First of all let me state that the purpose of this thread is not to pontificate and hurl fireballs back and forth about Rush Limbaugh, Al Sharpton, Keith Olbermann, Glenn Beck et al. I am not going to convince people of the opposite political persuasion to my point of view and they certainly aren’t going to transform me. Rather I want to engage some of you in a colloquy about whether or not a person’s character or past statements should prohibit them from being an owner in a pro sports franchise.
In the current case the issue has been somewhat simplified because the ownership group is the one who dropped the controversial figure. My sense is that the decision was made largely because the prospective owners knew that this individual would make it awful hard to sign free agents and perhaps even high draft picks. In other words, the chemistry wasn’t right. But let us suppose that they had not made this decision – would the NFL owners have the right to vote down this ownership group on the basis of a controversial owner? This situation is a bit more murky than the situation that occurred in baseball with DiBartolo and the White Sox; Major League Baseball has a bonafide anti-trust exemption and is overseen by the US Congress.

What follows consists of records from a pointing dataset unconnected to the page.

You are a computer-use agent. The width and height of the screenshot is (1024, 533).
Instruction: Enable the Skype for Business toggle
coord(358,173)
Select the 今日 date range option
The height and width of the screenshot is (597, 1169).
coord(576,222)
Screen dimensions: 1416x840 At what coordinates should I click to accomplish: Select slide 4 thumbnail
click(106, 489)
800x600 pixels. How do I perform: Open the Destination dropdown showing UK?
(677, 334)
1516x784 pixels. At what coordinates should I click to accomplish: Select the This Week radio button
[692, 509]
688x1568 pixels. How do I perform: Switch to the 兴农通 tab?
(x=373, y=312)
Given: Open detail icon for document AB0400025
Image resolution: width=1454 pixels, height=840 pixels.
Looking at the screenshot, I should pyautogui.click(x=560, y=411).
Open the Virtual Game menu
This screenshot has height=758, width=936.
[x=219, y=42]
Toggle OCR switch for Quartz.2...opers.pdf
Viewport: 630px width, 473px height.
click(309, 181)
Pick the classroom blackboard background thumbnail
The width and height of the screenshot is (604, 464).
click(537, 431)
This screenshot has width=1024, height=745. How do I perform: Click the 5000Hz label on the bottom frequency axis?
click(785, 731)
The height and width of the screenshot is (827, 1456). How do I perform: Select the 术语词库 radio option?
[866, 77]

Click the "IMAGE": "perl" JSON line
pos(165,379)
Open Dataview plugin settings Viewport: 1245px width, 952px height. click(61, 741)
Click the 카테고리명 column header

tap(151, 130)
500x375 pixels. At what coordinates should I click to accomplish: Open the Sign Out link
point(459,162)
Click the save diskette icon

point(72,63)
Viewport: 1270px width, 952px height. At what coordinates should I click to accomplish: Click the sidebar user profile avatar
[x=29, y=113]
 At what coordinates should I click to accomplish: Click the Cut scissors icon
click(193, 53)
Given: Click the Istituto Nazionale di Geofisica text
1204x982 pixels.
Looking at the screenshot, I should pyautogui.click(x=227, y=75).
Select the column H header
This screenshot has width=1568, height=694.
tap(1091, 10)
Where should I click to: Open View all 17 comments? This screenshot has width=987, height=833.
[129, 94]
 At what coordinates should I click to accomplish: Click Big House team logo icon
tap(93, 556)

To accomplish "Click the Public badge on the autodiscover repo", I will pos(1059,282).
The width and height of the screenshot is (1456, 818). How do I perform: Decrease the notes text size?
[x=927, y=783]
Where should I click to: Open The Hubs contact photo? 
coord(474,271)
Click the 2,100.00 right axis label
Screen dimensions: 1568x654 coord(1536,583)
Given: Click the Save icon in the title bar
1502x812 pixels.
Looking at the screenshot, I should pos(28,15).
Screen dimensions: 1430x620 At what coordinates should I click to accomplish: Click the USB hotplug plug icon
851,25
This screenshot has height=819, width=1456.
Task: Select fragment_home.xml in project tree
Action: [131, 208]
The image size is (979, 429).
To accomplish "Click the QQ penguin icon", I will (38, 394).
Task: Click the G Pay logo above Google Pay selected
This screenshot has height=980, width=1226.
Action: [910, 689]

The NFL on the other hand has an anti-trust exemption with respect to broadcasting – the Sports Broadcasting Act of 1961 allows the league an exemption that specifically applies to the right to negotiate multimedia contracts and does not cover the other aspects of how the league operates. This has been proven in the courts in cases such as USFL v. NFL in which the jury found that that the NFL was a “duly adjudicated illegal monopoly,” and further found that the NFL had willfully acquired and maintained monopoly status through predatory tactics. There is also speculation that the owners will challenge McNeil v. National Football League, a move that could cause the players association to challenge the league on anti-trust grounds.
My sense is that the owners of major sports leagues should be allowed to set rules as to whom they will allow and who they will not allow to become owners so long as those decisions don’t violate other laws with respect to discrimination on the basis of race, gender, creed or (increasingly) personal lifestyle preferences. With respect to the baseball instance, nothing was proven about Mr. DiBartolo to make him an “unsavory” character although most everybody knows how the DiBartolos made their money prior to the 49ers. Baseball, however has a specific anti-trust exemption and they are more or less free to use it as they choose.
And again, no soapbox speeches about Mr. Limbaugh and other political commentators, puh-leeze! The question is about whether or not what individuals say or have said can preclude them from ownership, as well as other considerations. And if no one else wishes to comment that is fine too.